Robin R. Mellecker and Alison M. McManus from the University of Hong Kong carried out the research. The study was funded by the University of Hong Kong Research Council Strategic Research Theme Public Health. The study was published in the peer-reviewed medical journal: Archives of Paediatric and Adolescent Medicine.

What kind of scientific study was this?

This was an experimental study carried out in the laboratory. It looked at children’s energy expenditure as they played active or seated computer games.

The researchers enrolled 18 healthy children between six and 12 years of age from local primary schools. The children were asked to visit the laboratory in the morning, having fasted and not exercised for the 12 hours leading up to the experiment. Their energy expenditure was estimated through their oxygen intake and carbon dioxide production during the experiment, which was measured by masks connected to a machine. They also wore heart rate monitors. To get their measurements at rest, the children were asked to lie down and relax as they watched a film of their choice for 20 minutes. Their energy expenditure and heart rate were then measured in the last 15 minutes of this period.

The researchers then got the children to play three different computer games. The first was a 10-pin bowling game that was played sitting down and operated by a computer mouse. The other two were active games that involved more movement. These were another bowling game (XaviX bowling) that required a bowling motion, and a game involving various actions including running, walking, squatting and jumping (XaviX J-Mat). The children played the games for five minutes to familiarise themselves with them. They then played a 25-minute set that included all three games and involved five minutes just sitting looking at the game, five minutes seated bowling, five minutes active bowling, five minutes rest, and five minutes of the J-Mat game. Their heart rates and energy expenditure were measured during each of these periods. The researchers then compared children’s heart rate and energy expenditure at rest and during each game.

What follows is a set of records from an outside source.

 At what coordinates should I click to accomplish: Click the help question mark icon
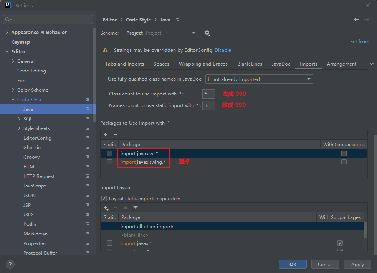point(10,264)
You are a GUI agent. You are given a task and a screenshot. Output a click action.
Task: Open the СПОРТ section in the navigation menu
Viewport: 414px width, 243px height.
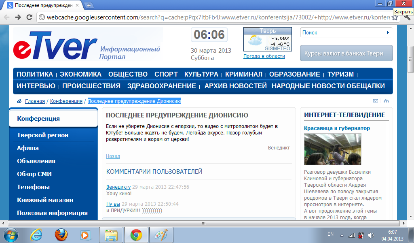[x=166, y=74]
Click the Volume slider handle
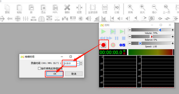Viewport: 179px width, 94px height. 160,30
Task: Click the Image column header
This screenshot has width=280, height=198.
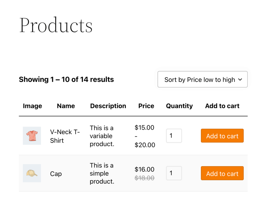Action: point(32,106)
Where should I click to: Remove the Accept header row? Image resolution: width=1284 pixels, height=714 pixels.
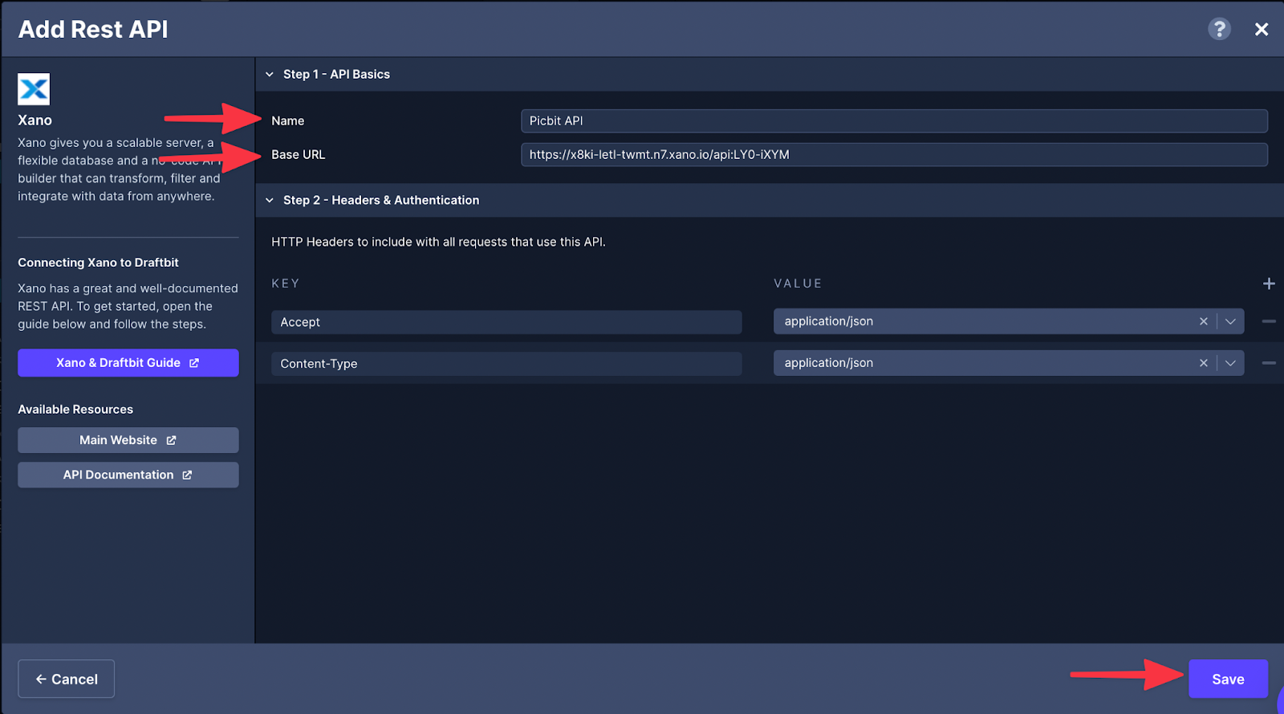1269,321
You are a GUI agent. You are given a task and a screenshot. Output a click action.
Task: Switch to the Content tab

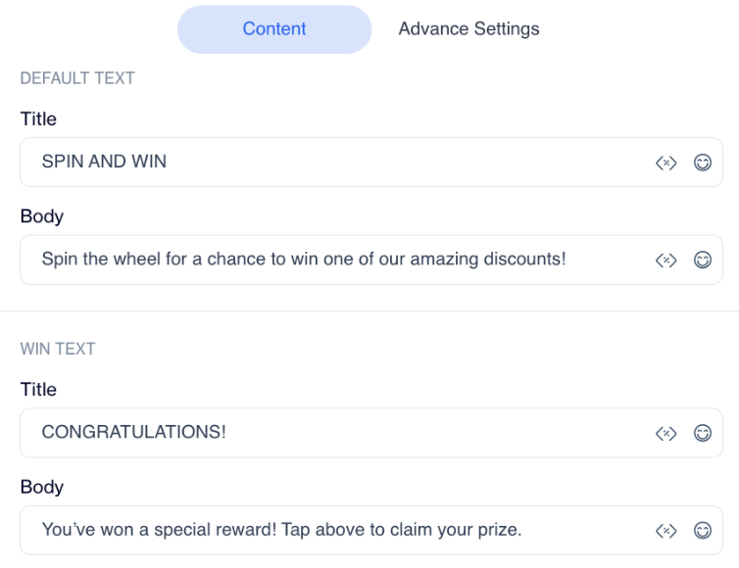pos(274,29)
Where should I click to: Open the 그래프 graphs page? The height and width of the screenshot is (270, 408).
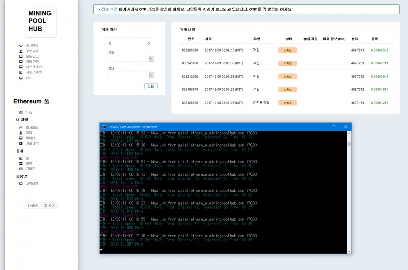click(x=30, y=169)
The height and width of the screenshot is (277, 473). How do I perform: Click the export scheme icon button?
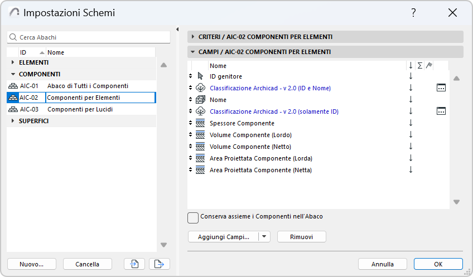point(160,264)
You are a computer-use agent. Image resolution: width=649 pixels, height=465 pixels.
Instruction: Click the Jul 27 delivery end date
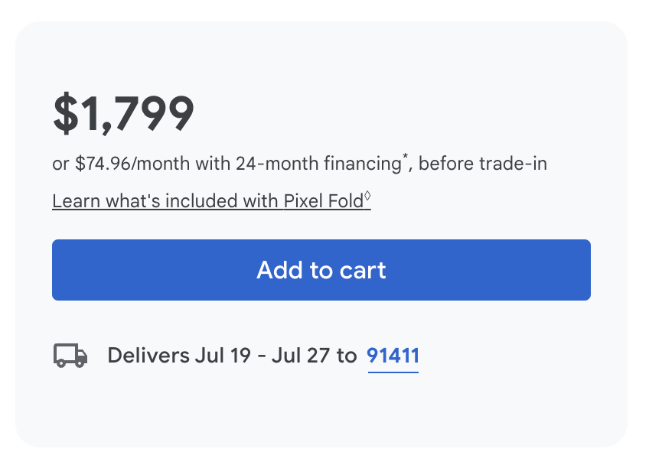(306, 356)
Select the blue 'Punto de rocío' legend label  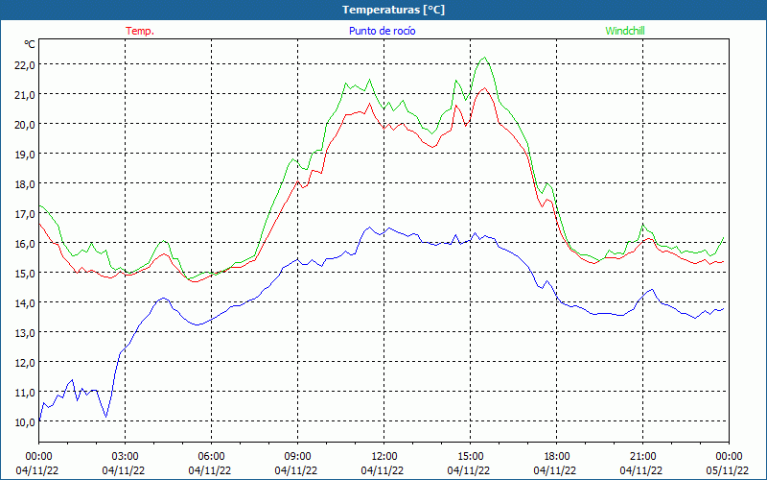[x=382, y=31]
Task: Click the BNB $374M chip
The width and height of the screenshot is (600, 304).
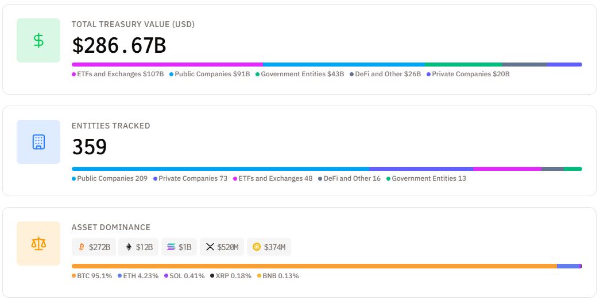Action: click(269, 247)
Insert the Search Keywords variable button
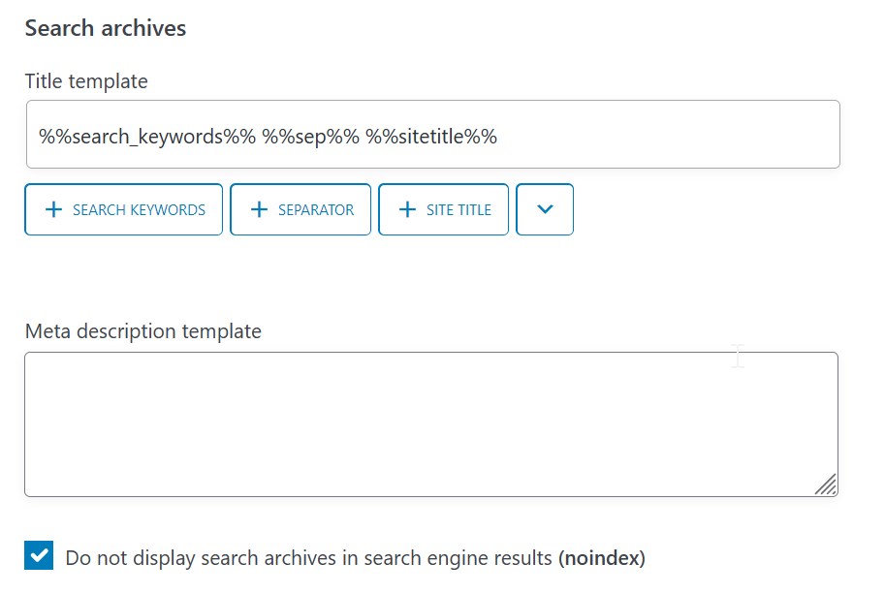The image size is (885, 594). 124,209
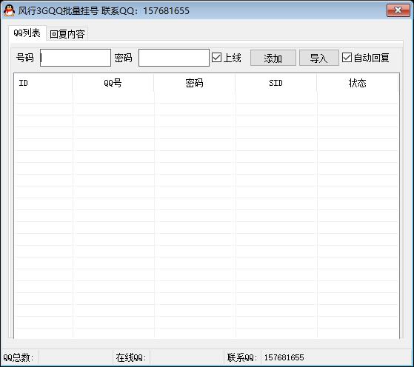Select the first empty row in QQ list
414x367 pixels.
(207, 98)
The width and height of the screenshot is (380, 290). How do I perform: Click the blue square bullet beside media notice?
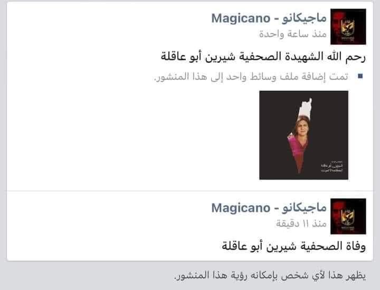(x=360, y=77)
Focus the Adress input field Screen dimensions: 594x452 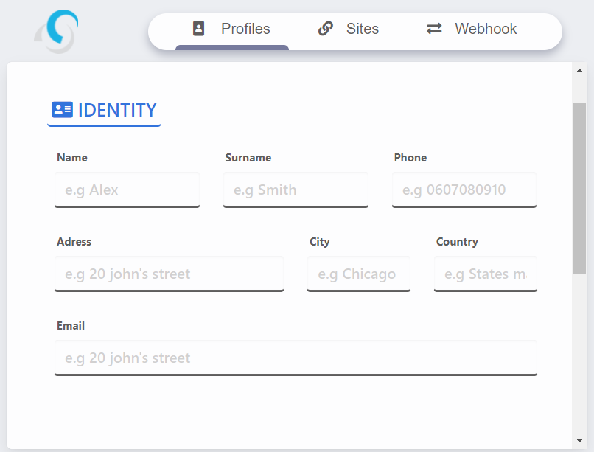pos(169,274)
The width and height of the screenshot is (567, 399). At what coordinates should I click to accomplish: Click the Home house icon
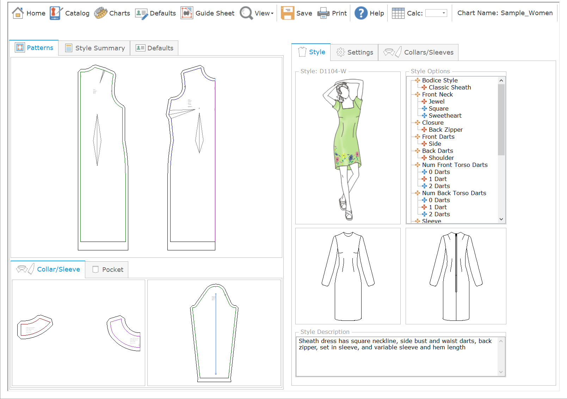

What were the results of the study?

The researchers found that both seated and active gaming increased energy expenditure and heart rate compared to being at rest. The seated bowling game increased kilocalories burnt per minute by 39%, the active bowling game by 98%, and the J-Mat game by 451%. Both active games increased children’s energy expenditure compared to the seated games. Only the J-Mat game increased heart rate compared to the seated game, and the heart rate in this game was reported to be similar to that seen with vigorous exercise.

What interpretations did the researchers draw from these results?

The researchers concluded that playing active computer games leads to “meaningful increases in energy expenditure and heart rate” compared with seated games. They suggest that active computer games may provide “appealing activity alternatives” for children, and that development of more games that provide exercise and entertainment is needed.

What does the NHS Knowledge Service make of this study?

This study does indicate that children will burn more calories with computer games that are active than games that are seated. There are a few points to consider when interpreting these results:

  • This study was in only a small number of children; larger studies will be needed to confirm these findings.
  • The children in this study were new to these games and only played them for a short period of time as they wore monitoring equipment. It is possible that the results may not have been the same if the children were familiar with the games, had played them for a longer period of time, or were not wearing the monitoring equipment.
  • Five of the children included were overweight, but none was obese. Results may be different for children who are obese.
  • The fact that children all performed the games in the same order, rather than in random order, may have an effect on their energy expenditure.
  • Energy expenditure during gaming was compared to a period of rest. It is not clear whether gaming increases energy expenditure any more than normal levels of activity.

Active gaming may provide a way of getting children who normally play a lot of computer games to exercise more. However, it is unclear from this study whether this would have an effect on a child’s health or weight in the long term. Ideally, children should also be encouraged to engage in non-computer related exercise.

Sir Muir Gray adds…

It is the amount of activity not the type that matters. Active computer games have a part to play, but as a substitute for sedentary computer games, not as a substitute for swimming or play.